**Extrait du document:**
- - -

A consommer sans modération…

Le deuxième ouvrage du pasteur-iconoclaste Michel Weckel donnera encore une fois des sueurs froides à tous ceux qui ne veulent pas faire l'analyse historique des années du nazisme en Alsace.

Encore un ouvrage important pour mieux comprendre l'histoire récente de l'Alsace. Foto: Eurojournalist(e) / CC-BY 2.0

(KL) – La seule chose que l’on pourrait reprocher au pasteur-iconoclaste Michel Weckel, c’est la longueur des titres de ses ouvrages. Après « Ces protestants alsaciens qui ont proclamé Hitler » (paru en 2022, éditions de La Nuée Bleue), il vient de sortir « Entre silences et non-dits, les protestants d’Alsace face au nazisme » (toujours publié par les éditions de La Nuée Bleue), la suite d’un travail d’historien, de journaliste, de scientifique et d’homme de l’église qui cherche la vérité d’une partie de l’Histoire de l’Alsace que certains voudraient traiter par une phrase du grand Germain Muller « redde m’r nimm davun ». Mais fermer les yeux devant l’Histoire, c’est accepter de la revivre, comme l’actualité nous le montre.

Par rapport à son premier livre, Michel Weckel a encore creusé davantage, trouvé des témoignages, des récits, des documents dans les archives et on peut se poser la question pourquoi, pendant les presque 80 ans depuis la fin de la IIe Guerre Mondiale, ce travail n’a pas encore été fait. Heureusement que Michel Weckel s’en est chargé.

Déjà son premier livre avait suscité de vives réactions en Alsace, mais de nombreux lecteurs avaient mal compris les intentions de Michel Weckel. L’auteur ne cherche pas le jugement, sachant parfaitement que les coupables de l’époque sont morts depuis longtemps. Il s’agit, dans les deux ouvrages, d’une analyse historique des années sous le nazisme en Alsace, de la complaisance d’une partie de la population protestante face au nazisme, la présentation des réseaux dont certains ont survécu longtemps après la guerre. Le message, si message il y en a, est simple – « la bête n’est pas morte et le fait de l’avoir condamnée au silence pendant un certain temps, ne veut pas dire que les idées des nazis aient disparues » – la preuve en est donnée ces jours-ci.

- - -

**Données fournies:**

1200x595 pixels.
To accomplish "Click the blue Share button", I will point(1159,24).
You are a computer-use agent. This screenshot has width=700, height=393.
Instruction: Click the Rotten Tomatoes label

- - -

**Détails de la tâche:** Prolongez l'article sur l'ouvrage de Michel Weckel consacré aux protestants d'Alsace face au nazisme, en reprenant après sa dernière phrase. Les données n'ont aucun lien avec l'article.

**Le résultat:**
Dans « Entre silences et non-dits, les protestants d’Alsace face au nazisme », on retrouve les mêmes personnages du nazisme en Alsace que dans le premier livre, avec de nombreuses informations supplémentaires, car Michel Weckel n’a pas cessé de creuser. Ainsi, on y retrouve les Fritz Spieser, Hermann Bickler, Peter Bieber, la Hunebourg, haut-lieu des nazis dans le nord de l’Alsace, le personnage opaque d’Alfred Toepfer et de nouveaux noms qui avaient organisé le soutien à l’occupant qui lui, n’était pas considéré comme un occupant par toute la population alsacienne.

Encore une fois, Michel Weckel ne pointe pas du doigt ces différents personnages et réseaux, il fournit un travail d’historien qui a ramassé des pièces du puzzle et qui les met ensemble pour que les générations futures comprennent mieux les mécanismes qui facilitent l’émergence du fascisme. Pour cela, il mérité reconnaissance et gratitude, car l’obscurantisme est toujours de mise en Alsace en ce qui concerne cette sinistre période.

S’il faut évidemment considérer le contexte historique qui avait facilité l’adhésion de certains Alsaciens aux idées des nazis (et ce phénomène ne se limite pas à l’Alsace), force est de constater que le sujet jette toujours un froid dans la région. Déjà après son premier livre, de nombreuses paroisses et même librairies avaient refusé d’accueillir Michel Weckel pour des lectures et discussions et l’auteur avait reçu non seulement les applaudissement de nombreux lecteurs, mais aussi les critiques de ceux qui estimaient qu’il ne fallait plus parler de cette époque.

Evidemment, les faits relatés dans les deux ouvrages ne concernent qu’une partie des Alsaciens. D’autres s’étaient engagés dans la résistance, beaucoup ont été des « malgré-nous » et ont vécu un drame. Ce n’est qu’en 2012 que Nicolas Sarkozy avait qualifié le système des « malgré-nous » comme crime de guerre, reconnaissant ainsi les victimes du Gauleiter Wagner.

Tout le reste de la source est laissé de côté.